Carry on the news article about satirist Pieter-Dirk Uys and his character Evita Bezuidenhout, starting right after its final sentence.

---------- EXCERPT PROVIDED

JOHANNESBURG — It took centuries of violent struggle to bring the vote to all South Africans in 1994.


Now, as the country heads toward its second democratic election on June 2, it is taking a man in a dress to bring all South Africans to the vote. Evita Bezuidenhout, the sharp-tongued alter ego of satirist Pieter-Dirk Uys, once lampooned white prejudice during apartheid's darkest years. Now Uys's caricature is on the road with an upbeat, nothing-is-sacred show, to stir slumbering voters and to "remind people what fun an election can be."


A shameless racist, Evita jabs at politicians and people of all hues and creeds. And the multiracial audiences seem to love it. They often walk in nervously, whites sitting among themselves, blacks not quite convinced there's a man balanced on those stilettos. By the end of the show Uys has them all mixed up, laughing at one another and with one another.


There's a reason behind the fun. Unlike the first elections, when voters lined up for hours at polling stations, there is little excitement this time around. The government has no money for voter education. Barely 60 percent of eligible voters have registered. Forty-one parties have candidates, but the only suspense is whether Nelson Mandela's African National Congress will win an unopposable two-thirds majority in parliament.


"The thing I mean to do with this is underscore optimism," Uys said after one performance, still dressed in sequins and false lashes. "My job is to enthuse people about things they don't want to talk about. The laughter is all, because there is very little reason to laugh in politics today. If you can entertain people about something they're not looking forward to, then maybe they'll remember the laugh and go to vote."


There's a story in the name. In the late 1970s, Uys — a prolific playwright, actor, and social commentator — wrote a weekly political column, and found himself constrained by government paranoia. P.W. Botha had just become prime minister. Censorship muzzled the media.


So Uys created a voice, a mystery female he later described as "on the fringes of power but elbow deep in the catering," to speculate publicly about the hushed and rampant rumors of official scandal.

--------------------
---------- ENTRIES PROVIDED

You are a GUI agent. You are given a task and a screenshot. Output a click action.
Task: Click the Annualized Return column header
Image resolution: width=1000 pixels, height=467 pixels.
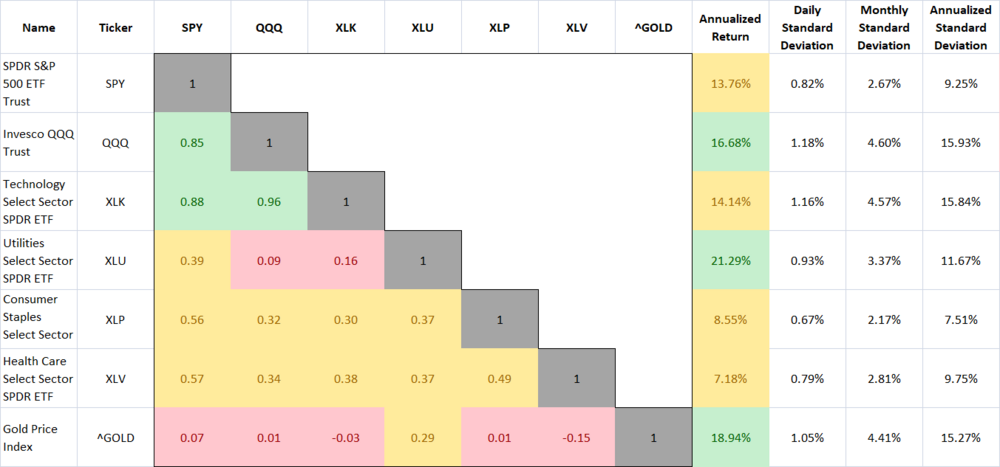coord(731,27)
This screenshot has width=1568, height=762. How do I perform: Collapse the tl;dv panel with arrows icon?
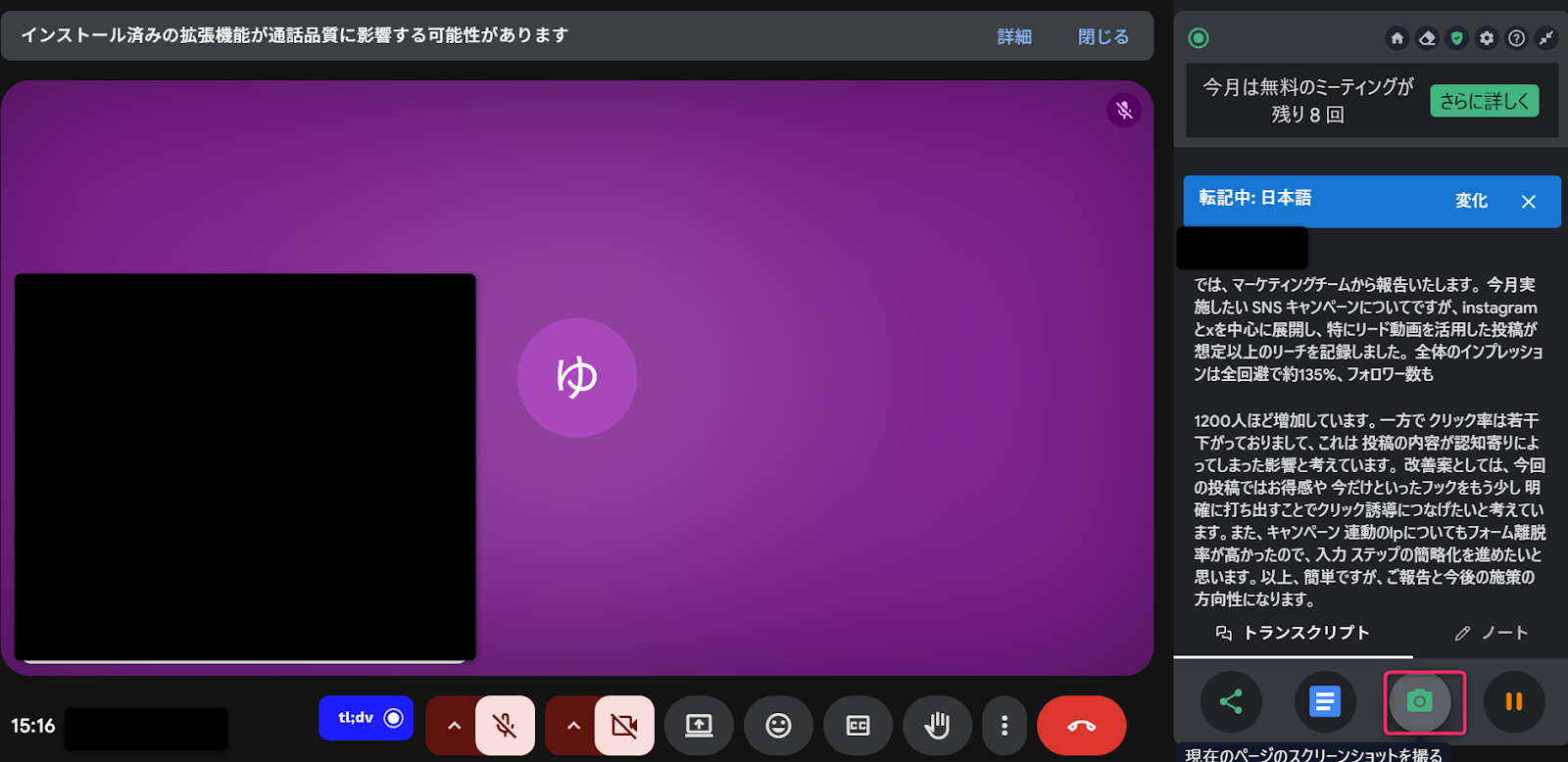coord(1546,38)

--------------------
---------- ENTRIES PROVIDED

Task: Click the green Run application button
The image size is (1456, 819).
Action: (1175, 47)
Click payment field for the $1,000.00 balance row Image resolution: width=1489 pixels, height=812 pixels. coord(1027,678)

--------------------

### ANSWER TO THE TASK
The mystery voice appeared in Uys's columns once a month for three years. Along the way someone dubbed her "the Evita of Pretoria." In 1981, Uys brought her out of the shadows and onto the stage. He called her Evita Bezuidenhout, taking the last name of a martyr and legend among the Afrikaner Volk — a peasant hanged by the British for rebelling against the Crown.


The caricature of a racially insensitive suburban "madam," Evita egged the stone-gray edifice of Afrikanerdom. She mocked white privilege by putting its ugliness on display. Because she was fictional, she was untouchable. Because she was portrayed by a gay man in flamboyant gowns, the Volk were shocked beyond response.


Playing Evita is harder now that apartheid is gone.


"Then there was such a target . . . one target: the culture of death," Uys said. "Now it's a democracy. I can't perform. I have to listen to the audience. I've got to adapt everything according to where they are."


But adapt he has. Evita was recently honored in parliament. A few years ago, Uys did a show called "Truth Omissions," a satire on South Africa's Truth and Reconciliation Commission, in which Evita apologized for her role in apartheid.


These days, Evita walks on stage in an ethnic two-piece and headdress, and quips: "It was made for Winnie Mandela, but the designer sold it to me when Winnie refused to pay for it."


After a brief, politically incorrect review of South African history, Evita invites supporters of various parties to summarize their views. And if some listeners still aren't stirred to vote, she has this final touch: "We Afrikaners know how important the vote is. That's why we denied it to all of you for so long.